Rituel 4 : Le Grand Débat

Mis à jour : 1 déc. 2019


Théâtre de la Cité internationale - jusqu'au 15 décembre 2018 - de et mis en scène par Émilie Rousset et Louise Hémon - avec Emmanuelle Lafon et Laurent Poitrenaux - dans le cadre du Festival d’Automne à Paris et de New Settings, un programme de la Fondation d’entreprise Hermès

Synopsis copier-coller

Rejouer sur scène un moment d’anthologie de la vie politique française : le traditionnel face à face du second tour de l’élection présidentielle. Quatrième opus de la série des Rituels démarrée en 2015 par Émilie Rousset et Louise Hémon, Le Grand Débat décortique cette grand-messe démocratique capable de rassembler toute une nation devant son petit poste de télévision. La scène du théâtre est transformée en plateau télé dont les images, montées en direct, sont projetées sur un écran au-dessus des acteurs. Coups bas et coups d’éclat, traits d’esprit, changements de cap, langage des corps… Le théâtre n’est jamais très loin ! Invités à réinterpréter une suite d’extraits construite à partir d’archives des débats de 1974 à 2017, Emmanuelle Lafon et Laurent Poitrenaux — deux as de la joute verbale — nous font revivre un condensé explosif de 43 ans d’histoire médiatique.

Alors ?

Le Grand Débat combine les sept face-à-face télévisés de l'entre deux-tours de l'élection suprême : la présidence de la République. Chirac, Royal, Jospin, Giscard, Hollande, Le Pen, Mitterrand, Macron, Sarkozy, depuis 1974, les candidats s'affrontent devant des caméras, à l'exception du débat de l'année 2002 qui ne sera pas pour autant occulté dans le spectacle. Ce sont donc des débats et l'homogénéité de certains speechs donnent la curieuse impression soit que ni l'époque ni les mots n'ont changé ("les français veulent plus de justice sociale") soit que nous sommes amnésiques. Spectateurs, il est difficile de deviner quel ex-candidat ou président est joué sur scène. Cela n'est pas très important, il permet de constater que la politique use de certains mots jusqu'à leur faire perdre leur substance. Magnifique exercice de sémantique qu'offre la pièce grâce à l'utilisation brute des débats. Les comédiens ne font pas (re)vivre stricto sensus la grande messe républicaine.
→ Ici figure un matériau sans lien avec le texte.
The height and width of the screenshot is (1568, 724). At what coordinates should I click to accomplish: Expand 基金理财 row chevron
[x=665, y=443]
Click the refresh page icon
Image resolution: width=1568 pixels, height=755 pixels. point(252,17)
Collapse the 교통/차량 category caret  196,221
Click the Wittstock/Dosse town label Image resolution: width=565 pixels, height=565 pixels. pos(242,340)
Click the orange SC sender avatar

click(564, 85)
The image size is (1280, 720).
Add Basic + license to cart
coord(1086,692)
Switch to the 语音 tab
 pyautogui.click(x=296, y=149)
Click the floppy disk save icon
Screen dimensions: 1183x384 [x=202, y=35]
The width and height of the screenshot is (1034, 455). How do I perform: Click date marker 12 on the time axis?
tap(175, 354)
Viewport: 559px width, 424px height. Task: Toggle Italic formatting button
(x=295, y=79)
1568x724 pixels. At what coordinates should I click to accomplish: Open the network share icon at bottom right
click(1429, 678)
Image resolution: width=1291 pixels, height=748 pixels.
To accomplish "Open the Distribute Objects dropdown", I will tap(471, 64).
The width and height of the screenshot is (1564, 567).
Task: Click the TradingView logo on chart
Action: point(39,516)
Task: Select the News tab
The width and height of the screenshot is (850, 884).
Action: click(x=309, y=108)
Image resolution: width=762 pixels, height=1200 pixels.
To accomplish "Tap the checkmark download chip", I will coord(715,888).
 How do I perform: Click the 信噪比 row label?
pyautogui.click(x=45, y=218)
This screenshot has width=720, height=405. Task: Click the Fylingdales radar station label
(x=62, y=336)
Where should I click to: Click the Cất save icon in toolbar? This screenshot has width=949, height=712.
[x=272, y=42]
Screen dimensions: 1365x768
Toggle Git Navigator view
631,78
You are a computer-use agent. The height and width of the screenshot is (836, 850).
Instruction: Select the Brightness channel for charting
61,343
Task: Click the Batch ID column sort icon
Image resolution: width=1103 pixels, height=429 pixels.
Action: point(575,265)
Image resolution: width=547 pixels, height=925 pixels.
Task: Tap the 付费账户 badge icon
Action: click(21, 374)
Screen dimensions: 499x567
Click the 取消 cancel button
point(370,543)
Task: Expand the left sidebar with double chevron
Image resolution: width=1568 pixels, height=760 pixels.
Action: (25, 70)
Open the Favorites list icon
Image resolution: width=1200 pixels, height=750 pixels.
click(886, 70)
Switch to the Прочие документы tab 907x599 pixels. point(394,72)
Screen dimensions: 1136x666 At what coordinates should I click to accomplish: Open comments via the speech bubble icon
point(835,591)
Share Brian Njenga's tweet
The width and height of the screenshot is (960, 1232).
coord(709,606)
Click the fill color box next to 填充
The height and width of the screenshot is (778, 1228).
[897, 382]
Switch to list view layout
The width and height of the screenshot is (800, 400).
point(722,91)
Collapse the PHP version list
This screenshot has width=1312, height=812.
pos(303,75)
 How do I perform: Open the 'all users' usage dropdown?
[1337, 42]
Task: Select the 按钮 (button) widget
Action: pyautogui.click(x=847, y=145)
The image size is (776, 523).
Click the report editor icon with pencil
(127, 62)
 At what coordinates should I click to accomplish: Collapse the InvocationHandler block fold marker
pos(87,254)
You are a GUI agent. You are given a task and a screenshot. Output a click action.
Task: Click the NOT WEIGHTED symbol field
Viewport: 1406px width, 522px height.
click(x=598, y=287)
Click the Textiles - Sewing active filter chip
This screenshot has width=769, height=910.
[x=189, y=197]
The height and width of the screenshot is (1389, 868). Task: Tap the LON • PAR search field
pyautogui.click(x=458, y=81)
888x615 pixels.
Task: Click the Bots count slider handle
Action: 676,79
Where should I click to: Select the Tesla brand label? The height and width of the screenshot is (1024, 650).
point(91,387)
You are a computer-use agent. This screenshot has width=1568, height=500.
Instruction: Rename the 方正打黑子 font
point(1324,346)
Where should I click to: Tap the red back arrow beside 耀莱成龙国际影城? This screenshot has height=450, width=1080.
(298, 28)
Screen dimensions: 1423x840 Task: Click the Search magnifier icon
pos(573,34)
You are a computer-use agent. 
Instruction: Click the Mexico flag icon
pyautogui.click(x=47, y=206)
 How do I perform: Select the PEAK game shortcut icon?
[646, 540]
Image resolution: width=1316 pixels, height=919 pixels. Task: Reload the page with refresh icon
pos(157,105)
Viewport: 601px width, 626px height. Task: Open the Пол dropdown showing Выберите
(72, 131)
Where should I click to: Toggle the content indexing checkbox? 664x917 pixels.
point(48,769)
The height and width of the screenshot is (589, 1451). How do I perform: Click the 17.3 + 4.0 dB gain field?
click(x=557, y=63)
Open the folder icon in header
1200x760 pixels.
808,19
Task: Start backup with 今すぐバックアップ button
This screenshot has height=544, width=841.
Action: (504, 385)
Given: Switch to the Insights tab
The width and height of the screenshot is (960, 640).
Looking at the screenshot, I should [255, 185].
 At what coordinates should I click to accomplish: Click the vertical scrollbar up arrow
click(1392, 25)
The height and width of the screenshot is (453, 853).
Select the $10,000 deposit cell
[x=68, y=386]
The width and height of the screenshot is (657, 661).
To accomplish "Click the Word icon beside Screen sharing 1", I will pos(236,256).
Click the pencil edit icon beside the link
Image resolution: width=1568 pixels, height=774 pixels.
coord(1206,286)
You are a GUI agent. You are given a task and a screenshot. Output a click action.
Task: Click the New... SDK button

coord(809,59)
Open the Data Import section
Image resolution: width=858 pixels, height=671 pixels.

Ils adoptent une posture d'une femme ou d'un homme politique sur la dernière ligne droite, du moins pour le début du spectacle. Ils restituent ce qui s'est dit, avec l'aide d'une oreillette : les acteurs/candidats sont des pantins qui crachent un discours écrit à l'avance. C'est une mise en abyme. Ils sont volontairement prisonnier d'un texte et de sa cadence. Ce jeu particulier - si je puis l'écrire - offre un côté décalé. On se souvient de la verve pompidolienne ou de la gouaille chiraquienne et on prendra du plaisir à ce que le phrasé soit revisité. La scène très réaliste respecte les éléments d'un plateau TV. Elle reste le garde fou qui continue d'indiquer que nous sommes toujours dans le cadre d'un débat politique, à défaut pour les comédiens de perdre l'aspect conventionnel de la chose. Un Grand Débat comme on ne l'a jamais vu.

La petite phrase

"Vous avez raison Monsieur le Premier ministre"

Contre-indication

Vous avez le monopole du cœur


Pour étaler la confiture

La préparation du débat de l'entre deux-tours fait l'objet d’âpres négociations sur la façon de filmer, la longueur de la table ou encore la température de la salle. Des questions existentielles et indispensable pour notre démocratie.